**YOUR GOAL**
Convert the records below into a Markdown table with two columns, Row and Line. Put each nonblank line in its own numbered row.
Start of RECORDS PROVIDED
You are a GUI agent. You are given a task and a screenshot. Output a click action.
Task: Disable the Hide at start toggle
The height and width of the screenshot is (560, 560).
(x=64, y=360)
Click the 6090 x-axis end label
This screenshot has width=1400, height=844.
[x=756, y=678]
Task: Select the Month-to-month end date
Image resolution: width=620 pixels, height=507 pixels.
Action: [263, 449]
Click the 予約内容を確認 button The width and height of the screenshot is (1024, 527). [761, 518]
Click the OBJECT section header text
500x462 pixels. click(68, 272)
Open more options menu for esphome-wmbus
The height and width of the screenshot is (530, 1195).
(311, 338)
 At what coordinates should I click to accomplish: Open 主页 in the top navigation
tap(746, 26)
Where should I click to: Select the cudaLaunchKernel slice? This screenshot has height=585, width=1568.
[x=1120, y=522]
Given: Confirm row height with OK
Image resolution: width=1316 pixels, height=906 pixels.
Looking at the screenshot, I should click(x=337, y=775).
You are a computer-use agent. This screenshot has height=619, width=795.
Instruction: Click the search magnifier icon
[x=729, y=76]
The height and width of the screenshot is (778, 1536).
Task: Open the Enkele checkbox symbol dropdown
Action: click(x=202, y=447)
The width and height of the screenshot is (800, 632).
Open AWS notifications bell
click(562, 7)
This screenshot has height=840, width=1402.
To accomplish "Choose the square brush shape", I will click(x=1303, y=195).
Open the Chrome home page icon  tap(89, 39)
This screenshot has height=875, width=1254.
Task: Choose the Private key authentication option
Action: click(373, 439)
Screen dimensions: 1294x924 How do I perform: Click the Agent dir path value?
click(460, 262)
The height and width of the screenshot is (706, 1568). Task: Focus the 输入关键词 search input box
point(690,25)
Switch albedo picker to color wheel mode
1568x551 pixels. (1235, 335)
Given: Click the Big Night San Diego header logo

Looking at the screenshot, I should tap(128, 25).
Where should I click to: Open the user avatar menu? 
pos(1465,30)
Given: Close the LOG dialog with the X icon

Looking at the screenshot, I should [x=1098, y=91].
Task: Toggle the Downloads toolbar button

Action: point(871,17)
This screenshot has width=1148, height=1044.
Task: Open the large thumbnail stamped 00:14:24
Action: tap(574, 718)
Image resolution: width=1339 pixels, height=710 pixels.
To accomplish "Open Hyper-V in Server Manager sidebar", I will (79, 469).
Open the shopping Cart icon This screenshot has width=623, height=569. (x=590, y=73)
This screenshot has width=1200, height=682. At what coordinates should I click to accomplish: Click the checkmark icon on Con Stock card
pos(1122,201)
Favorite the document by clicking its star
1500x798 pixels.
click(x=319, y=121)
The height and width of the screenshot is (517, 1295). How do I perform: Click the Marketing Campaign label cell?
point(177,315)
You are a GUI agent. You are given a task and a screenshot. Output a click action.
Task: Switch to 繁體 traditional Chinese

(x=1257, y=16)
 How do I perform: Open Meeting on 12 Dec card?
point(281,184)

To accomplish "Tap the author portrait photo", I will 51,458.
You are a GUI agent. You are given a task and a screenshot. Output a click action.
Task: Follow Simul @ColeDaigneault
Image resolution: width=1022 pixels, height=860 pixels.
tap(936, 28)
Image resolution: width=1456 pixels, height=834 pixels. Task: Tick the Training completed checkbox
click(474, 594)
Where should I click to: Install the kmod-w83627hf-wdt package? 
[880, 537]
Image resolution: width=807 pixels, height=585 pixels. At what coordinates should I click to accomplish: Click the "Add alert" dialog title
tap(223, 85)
End of RECORDS PROVIDED
**THE ANSWER**
| Row | Line |
|---|---|
| 1 | You are a GUI agent. You are given a task and a screenshot. Output a click action. |
| 2 | Task: Disable the Hide at start toggle |
| 3 | The height and width of the screenshot is (560, 560). |
| 4 | (x=64, y=360) |
| 5 | Click the 6090 x-axis end label |
| 6 | This screenshot has width=1400, height=844. |
| 7 | [x=756, y=678] |
| 8 | Task: Select the Month-to-month end date |
| 9 | Image resolution: width=620 pixels, height=507 pixels. |
| 10 | Action: [263, 449] |
| 11 | Click the 予約内容を確認 button The width and height of the screenshot is (1024, 527). [761, 518] |
| 12 | Click the OBJECT section header text |
| 13 | 500x462 pixels. click(68, 272) |
| 14 | Open more options menu for esphome-wmbus |
| 15 | The height and width of the screenshot is (530, 1195). |
| 16 | (311, 338) |
| 17 |  At what coordinates should I click to accomplish: Open 主页 in the top navigation |
| 18 | tap(746, 26) |
| 19 | Where should I click to: Select the cudaLaunchKernel slice? This screenshot has height=585, width=1568. |
| 20 | [x=1120, y=522] |
| 21 | Given: Confirm row height with OK |
| 22 | Image resolution: width=1316 pixels, height=906 pixels. |
| 23 | Looking at the screenshot, I should click(x=337, y=775). |
| 24 | You are a computer-use agent. This screenshot has height=619, width=795. |
| 25 | Instruction: Click the search magnifier icon |
| 26 | [x=729, y=76] |
| 27 | The height and width of the screenshot is (778, 1536). |
| 28 | Task: Open the Enkele checkbox symbol dropdown |
| 29 | Action: click(x=202, y=447) |
| 30 | The width and height of the screenshot is (800, 632). |
| 31 | Open AWS notifications bell |
| 32 | click(562, 7) |
| 33 | This screenshot has height=840, width=1402. |
| 34 | To accomplish "Choose the square brush shape", I will click(x=1303, y=195). |
| 35 | Open the Chrome home page icon  tap(89, 39) |
| 36 | This screenshot has height=875, width=1254. |
| 37 | Task: Choose the Private key authentication option |
| 38 | Action: click(373, 439) |
| 39 | Screen dimensions: 1294x924 How do I perform: Click the Agent dir path value? |
| 40 | click(460, 262) |
| 41 | The height and width of the screenshot is (706, 1568). Task: Focus the 输入关键词 search input box |
| 42 | point(690,25) |
| 43 | Switch albedo picker to color wheel mode |
| 44 | 1568x551 pixels. (1235, 335) |
| 45 | Given: Click the Big Night San Diego header logo |
| 46 | Looking at the screenshot, I should tap(128, 25). |
| 47 | Where should I click to: Open the user avatar menu?  |
| 48 | pos(1465,30) |
| 49 | Given: Close the LOG dialog with the X icon |
| 50 | Looking at the screenshot, I should [x=1098, y=91]. |
| 51 | Task: Toggle the Downloads toolbar button |
| 52 | Action: point(871,17) |
| 53 | This screenshot has width=1148, height=1044. |
| 54 | Task: Open the large thumbnail stamped 00:14:24 |
| 55 | Action: tap(574, 718) |
| 56 | Image resolution: width=1339 pixels, height=710 pixels. |
| 57 | To accomplish "Open Hyper-V in Server Manager sidebar", I will (79, 469). |
| 58 | Open the shopping Cart icon This screenshot has width=623, height=569. (x=590, y=73) |
| 59 | This screenshot has width=1200, height=682. At what coordinates should I click to accomplish: Click the checkmark icon on Con Stock card |
| 60 | pos(1122,201) |
| 61 | Favorite the document by clicking its star |
| 62 | 1500x798 pixels. |
| 63 | click(x=319, y=121) |
| 64 | The height and width of the screenshot is (517, 1295). How do I perform: Click the Marketing Campaign label cell? |
| 65 | point(177,315) |
| 66 | You are a GUI agent. You are given a task and a screenshot. Output a click action. |
| 67 | Task: Switch to 繁體 traditional Chinese |
| 68 | (x=1257, y=16) |
| 69 |  How do I perform: Open Meeting on 12 Dec card? |
| 70 | point(281,184) |
| 71 | To accomplish "Tap the author portrait photo", I will 51,458. |
| 72 | You are a GUI agent. You are given a task and a screenshot. Output a click action. |
| 73 | Task: Follow Simul @ColeDaigneault |
| 74 | Image resolution: width=1022 pixels, height=860 pixels. |
| 75 | tap(936, 28) |
| 76 | Image resolution: width=1456 pixels, height=834 pixels. Task: Tick the Training completed checkbox |
| 77 | click(474, 594) |
| 78 | Where should I click to: Install the kmod-w83627hf-wdt package?  |
| 79 | [880, 537] |
| 80 | Image resolution: width=807 pixels, height=585 pixels. At what coordinates should I click to accomplish: Click the "Add alert" dialog title |
| 81 | tap(223, 85) |